Clow had found the grave now, situated just beyond a wilted hedgerow in the shadow thrown by two crumbling sixteenth-century crypts. All the graves here were quite old, but there had been one plot of earth overlooked and perhaps the family thought their loved one would be unmolested in such a spot. As it was, the shiny new limestone slab stood out among the others, which were leaning and cracked and nearly unreadable with fingers of moss.

It was unguarded, as they had been told.

Down on his hands and knees, Clow expertly felt around the grave for tripwires that might lead to bombs or pistol harnesses or other booby traps. Such protective measures had cost the lives of dozens of unwary diggers. But the grave was clean.

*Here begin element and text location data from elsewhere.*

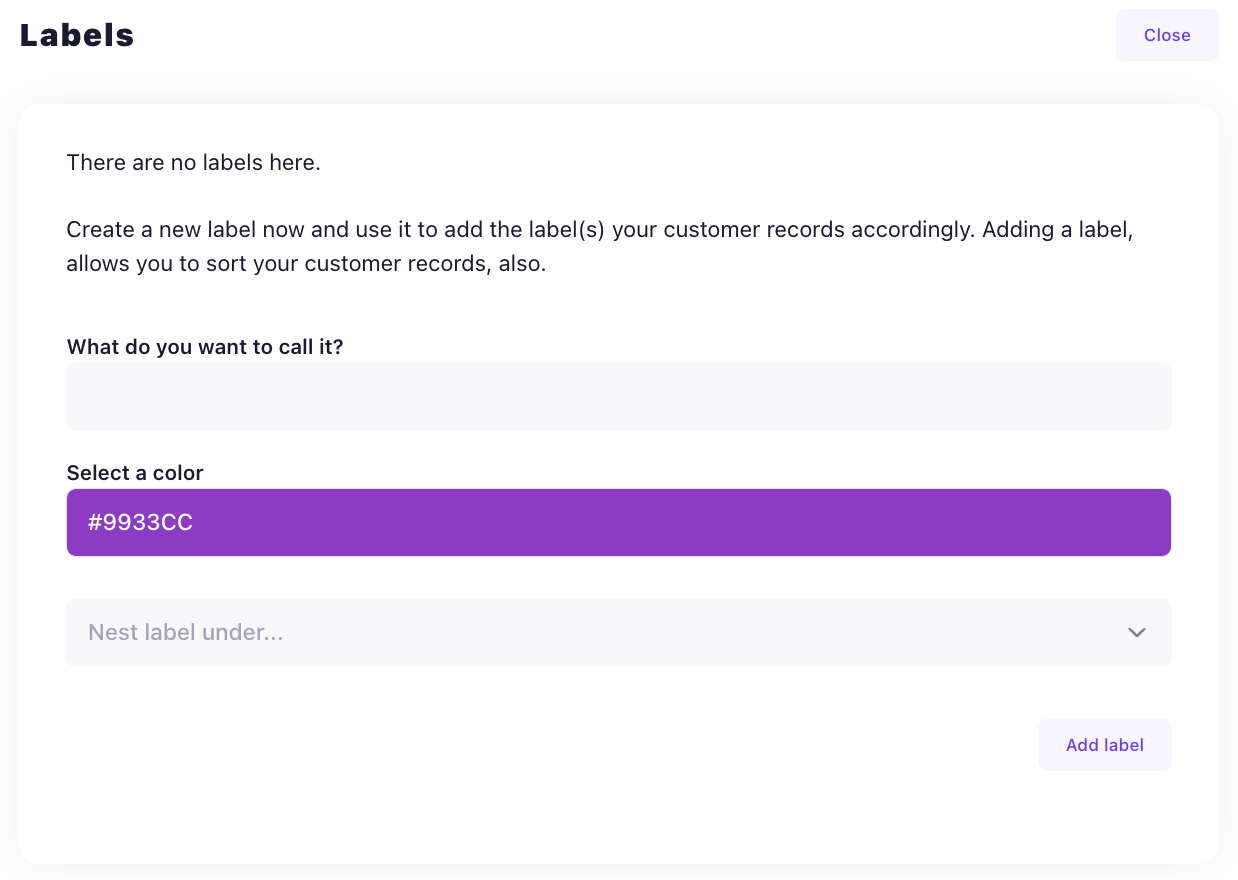1238x880 pixels.
Task: Click the "Labels" page heading
Action: click(x=77, y=35)
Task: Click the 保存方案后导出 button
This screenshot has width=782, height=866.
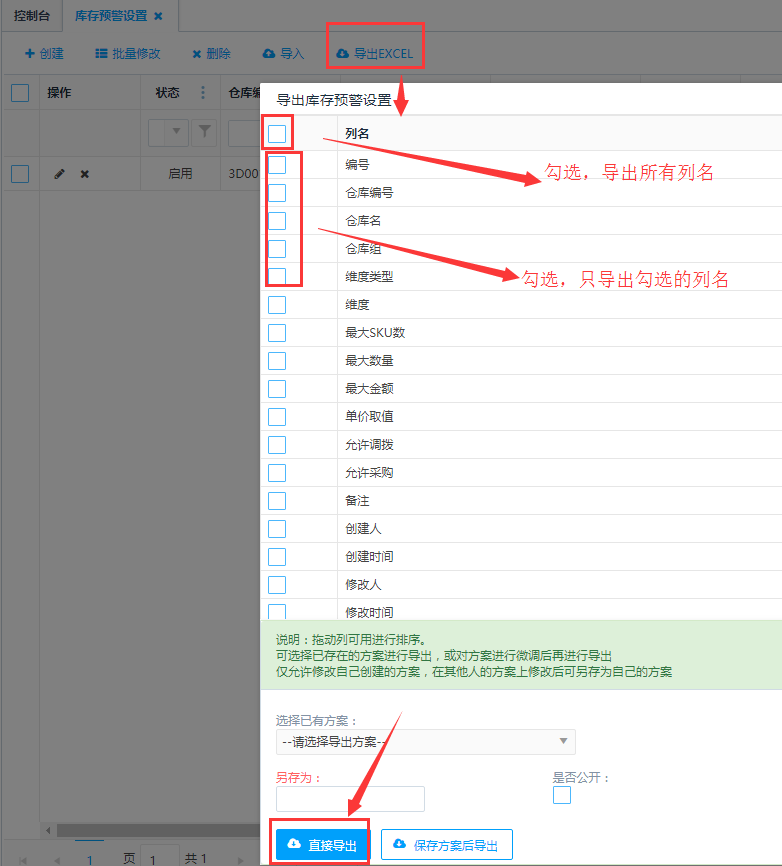Action: coord(446,845)
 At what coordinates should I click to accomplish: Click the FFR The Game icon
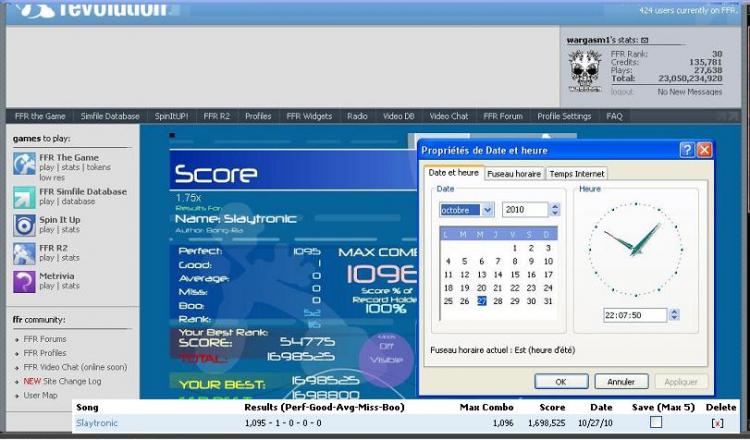[x=24, y=163]
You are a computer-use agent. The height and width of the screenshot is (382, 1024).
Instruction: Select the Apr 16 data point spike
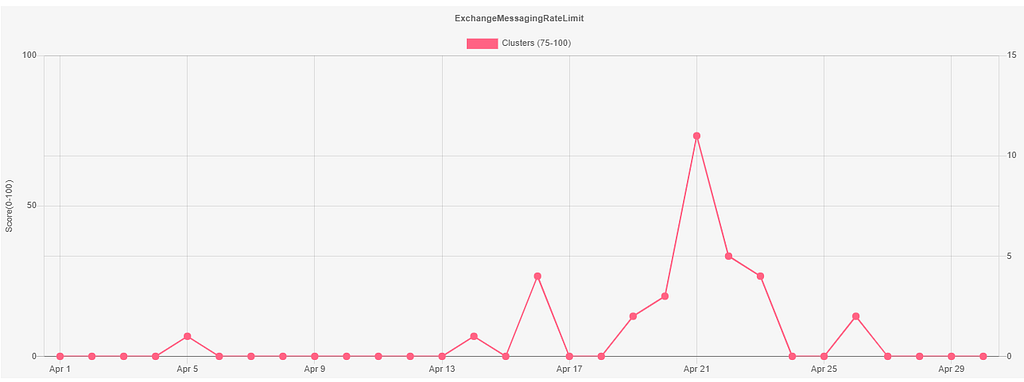click(537, 276)
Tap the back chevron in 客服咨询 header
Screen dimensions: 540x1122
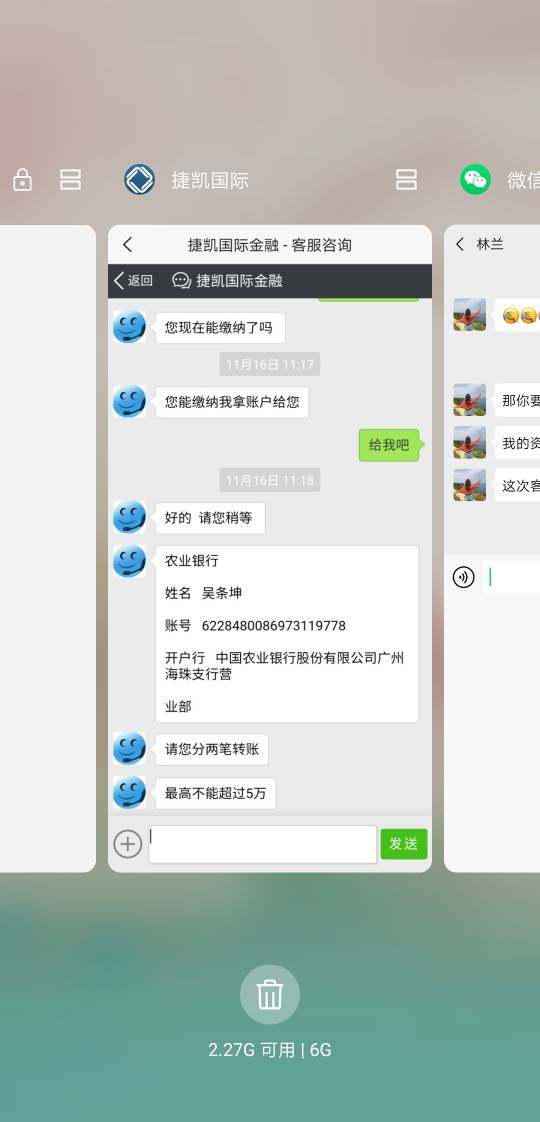click(x=127, y=245)
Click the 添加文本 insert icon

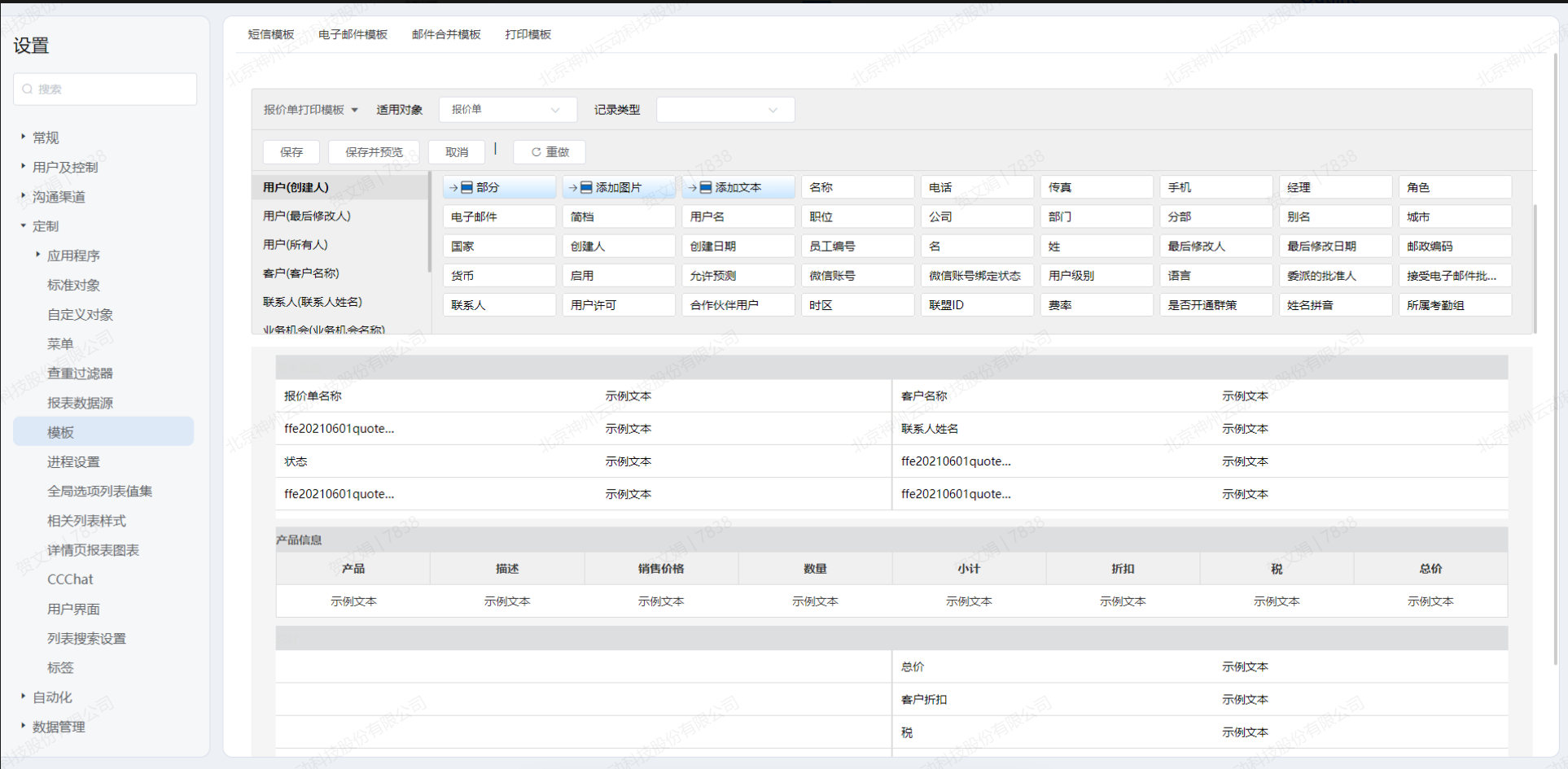point(706,188)
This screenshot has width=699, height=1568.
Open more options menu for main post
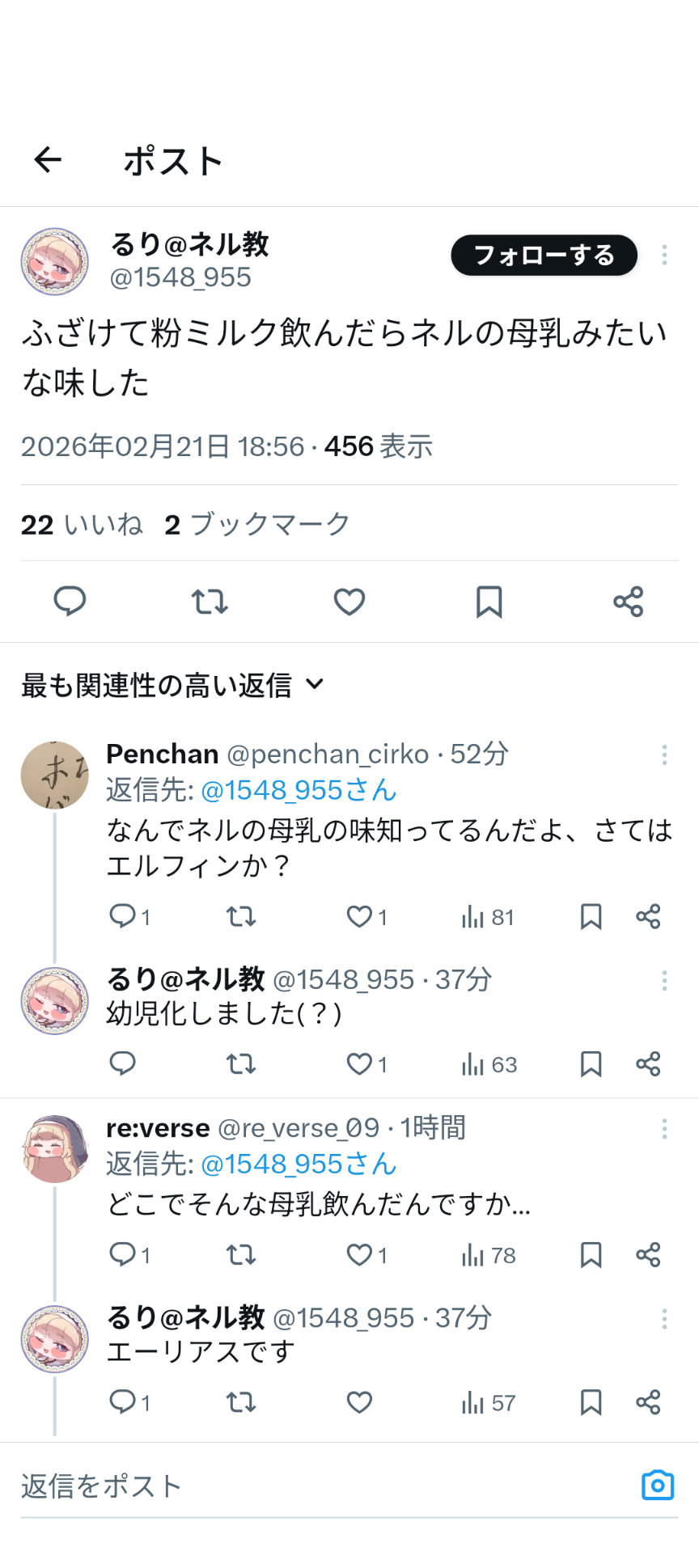pos(664,255)
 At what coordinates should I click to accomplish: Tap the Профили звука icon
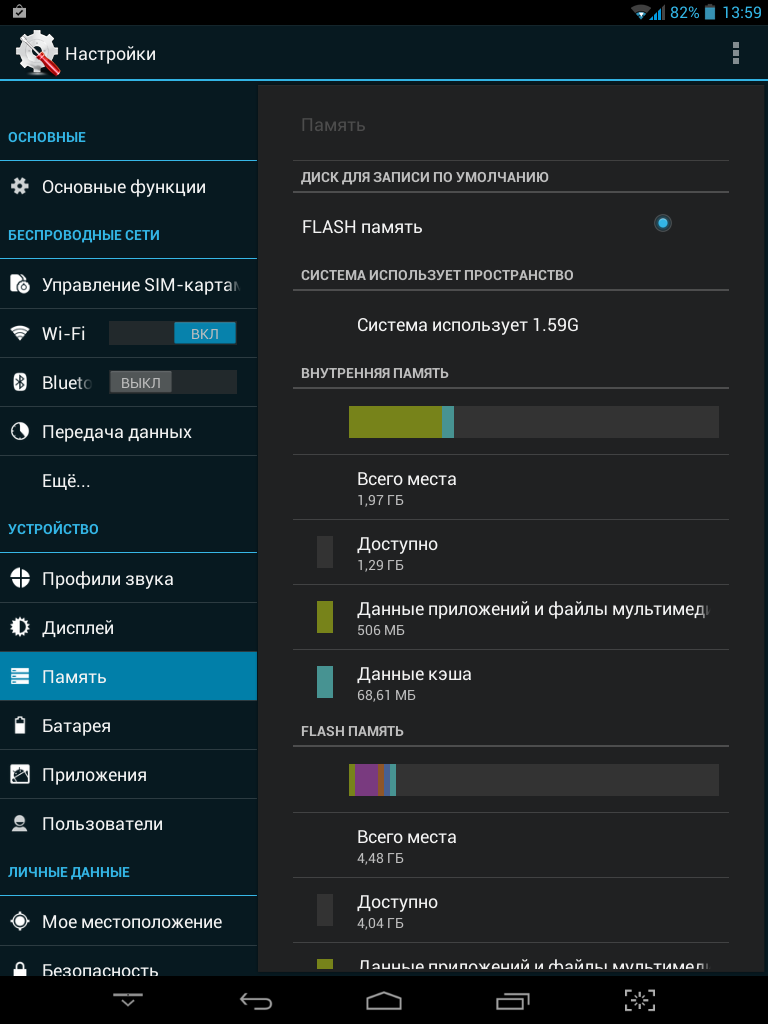point(20,579)
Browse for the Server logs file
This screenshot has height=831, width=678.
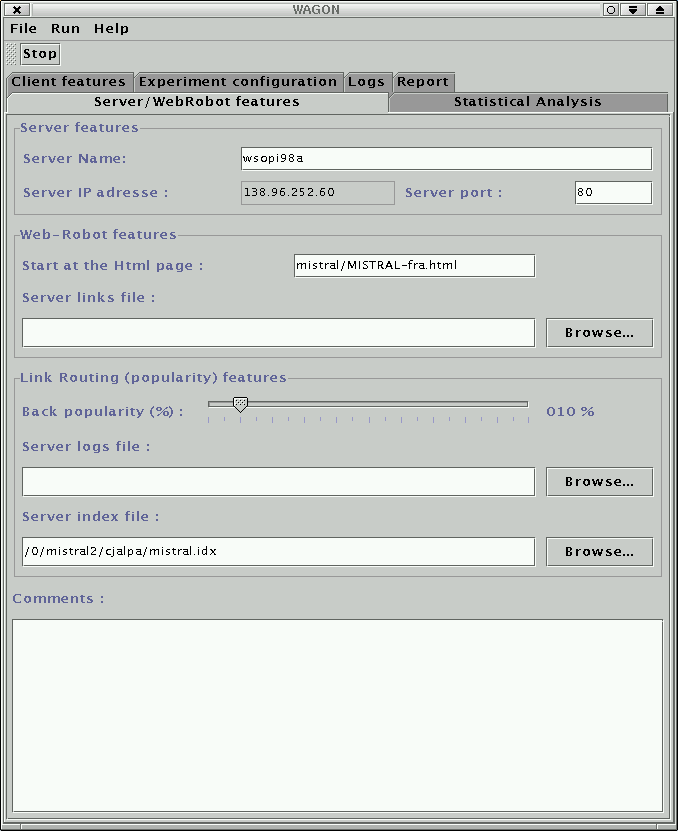(599, 482)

“Quick about it, then,” Clow said.

Kierney drew up the dog cart and arranged what they would need. They unfolded a large tarp painted black and set it over wooden poles atop the grave. This lean-to would shelter them and the light of their lantern. He brought their tools inside and lit the hooded whale-oil lantern. Using prybars also of wood—the noise of iron against stone tended to carry—they edged the slab away from the grave. It was heavy, very heavy, but it was only a matter of leverage, experience had taught them. The only sound was their grunting and the slab grinding against the stone flange it was set on.

But soon it was clear.

The coffin was down only a few feet. Clay and stones had been arranged above to discourage resurrectionists, but they got through it all right, piling the dirt on a canvas sheet. They cleared it away in about ten minutes and broomed away the residue. Using screwdrivers, they unscrewed the lid, taking great pains to pocket each screw so it could be put back in later.

As Kierney was working the screws, a funny feeling began to come over him. It was not the stink of dank earth or buried things but an almost inexplicable sense that they were being watched. He couldn’t seem to shake it.